Follows an example of a possible Dataflow configuration:
import rain
df = rain.DataFlow("df1", executor=rain.LocalExecutor())
csv_loader = rain.PandasCSVLoader("load", path="./iris.csv")
filter_col = rain.PandasColumnsFiltering("filter", column_indexes=[0, 1])
kmeans = rain.SimpleKMeans("km", execute=["fit", "predict"], n_clusters=3)

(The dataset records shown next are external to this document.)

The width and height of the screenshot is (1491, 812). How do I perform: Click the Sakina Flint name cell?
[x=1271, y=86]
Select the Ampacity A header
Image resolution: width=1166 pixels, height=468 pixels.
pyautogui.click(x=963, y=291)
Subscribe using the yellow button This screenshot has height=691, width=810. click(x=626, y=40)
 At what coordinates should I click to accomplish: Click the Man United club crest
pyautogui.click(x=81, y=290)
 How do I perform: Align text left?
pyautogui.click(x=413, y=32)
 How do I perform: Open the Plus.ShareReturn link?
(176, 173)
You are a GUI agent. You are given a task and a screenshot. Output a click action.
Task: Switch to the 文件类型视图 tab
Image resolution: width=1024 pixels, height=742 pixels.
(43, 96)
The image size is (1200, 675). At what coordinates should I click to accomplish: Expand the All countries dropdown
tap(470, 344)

writer = rain.PandasCSVWriter("write", path="./iris_predictions.csv")
df.add_edges(
csv_loader @ "dataset" > filter_col @ "dataset",
filter_col @ "dataset" > kmeans @ ["fit_dataset", "predict_dataset"],
kmeans @ "predictions" > writer @ "dataset"
)
df.execute()
In the above script we:
first import the library;
instantiate a Dataflow (with Id df1 and referenced as df) passing a Local Executor, meaning that the Dataflow will be executed in the local machine that runs the script;
instantiate 4 nodes (csv_loader, filter_col, kmeans, writer):
the first one loads a CSV file stored in the root directory and containing the Iris dataset, using the node PandasCSVLoader;
the second node filters some columns using a PandasColumnFiltering with its parameter column_indexes;
the third node predicts the cluster the flowers belong to, using the K-means algorithm with 3 cluster (the execute parameter is used to specify which methods of the node SimpleKMeans should be executed);
the last one saves the predictions in the root directory in a new file called “iris_predictions.csv”;
create 3 edges to link the 4 nodes:
the dataset output variable of the csv_loader is sent to the dataset input variable of the node filter_col;
the output of the filter_col (dataset) is sent to both inputs fit_dataset and predict_dataset of the node kmeans;
the output predictions of the kmeans is then sent to the input of the node writer (dataset);
finally execute the Dataflow df.